Increasing need for medications or drugs with the rise in incidence and prevalence of chronic diseases, various drug manufacturers have strategized for new drug approvals and research and development of biological drugs. For instance, in 2020, FDA approved 53 drugs, of which 65% were small molecules, 35% were biologics. Whereas during 2019, 48 novel drugs received FDA approval, out of which 25.0% were biologic drugs. The percent growth in biologics is 10.2% as compared to 2019 approvals, thus indicating the rise in the demand for biologics. In 2019, seven out of 10 blockbuster drugs were biologics outnumbering small molecule drugs. Some of the top-selling biologics in 2019 included Humira ($19.1 billion), Keytruda ($11.0 billion), Avastin ($7.28 billion) and Opdivo ($7.20 billion). The growth of the biologics market indirectly indicates the huge demand for services spanning all stages of biologic development starting from the preclinical stage to commercial manufacturing.

 

Biosimilars are biotherapeutic products that are similar to the commercialized reference biologic drugs in terms of efficacy, quality, safety, potency and purity. These slightly modified genres of original biologic drugs, with slight differences in their clinically active components, are emerging as an effective substitute for the highly expensive biotherapeutics. The growth of the biosimilar market is driven by the expiration of patents of various top-selling biologic drugs, need to substantially reduce healthcare expenditure by driving down the prices of biologics through competition, increasing regulatory approval of several biosimilars from the global patient pool for treating the highly prevalent chronic diseases with no effective conventional therapeutics till date.

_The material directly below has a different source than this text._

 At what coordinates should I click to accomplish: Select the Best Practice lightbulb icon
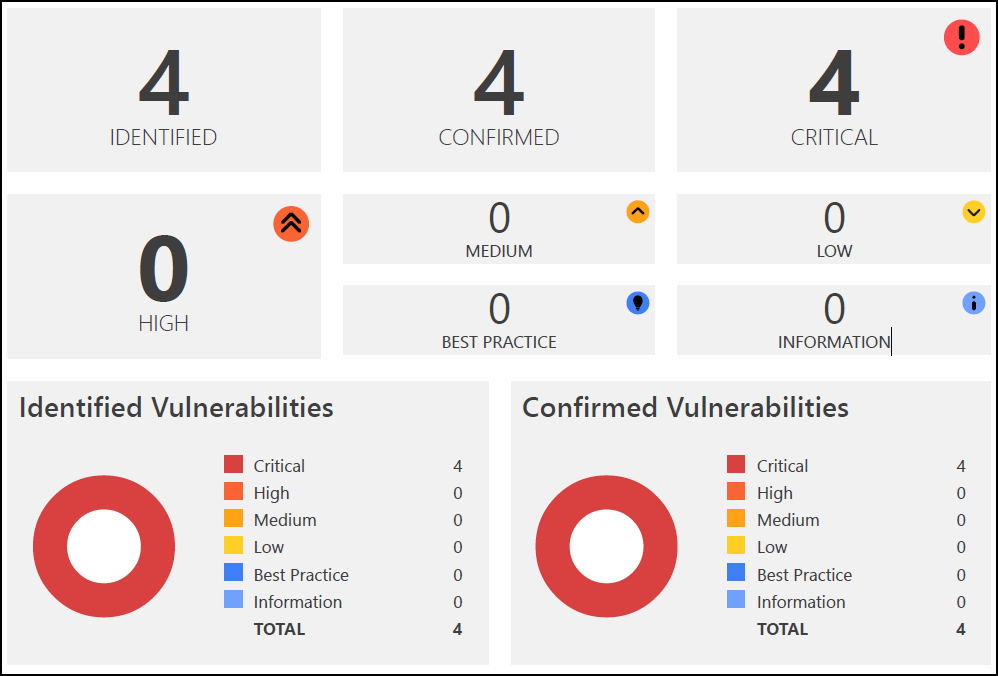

These biosimilars increase patient access to highly effective but expensive biotherapeutics by spurring stiff competition among the biopharmaceutical companies in the biologics market. In 2019, 10 biosimilars for various therapeutic areas like rheumatoid arthritis, psoriasis, blood disorders and cancers were approved by FDA. Due to the huge commercial potential of the biosimilar market, many biopharmaceutical companies are racing to develop and launch biosimilars for blockbuster drugs. In January 2020, Pfizer launched biosimilars of Roche’s Avastin, Herceptin and Rituxan at substantially reduced prices. Some of the top revenue-generating biologic drugs like Humira, Avastin and Herceptin have approximately 51, 57 and 60 biosimilar products in the pipeline across various stages of development respectively.

 

Biologics-based treatment as a new approach to disease management will continue to evolve due to their targeted and potential curative efficacy for various types of diseases will further boost the demand for biologics and thereby driving the growth of the global API market. 

 

Some of the prominent Biotech API players include Eli Lilly and Company (U.S.), F. Hoffmann-La Roche Ltd (Switzerland), Pfizer Inc. (U.S.), Biogen Inc (U.S.), Merck KGaA (Germany), AbbVie Inc. (U.S.), Novasep (France), WuXi Biologics (China), Catalent Inc. (U.S.), Samsung Biologics (South Korea), Lonza Group (Switzerland), Boehringer Ingelheim (Germany), Thermo Fisher (Patheon N.V., U.S.), and others.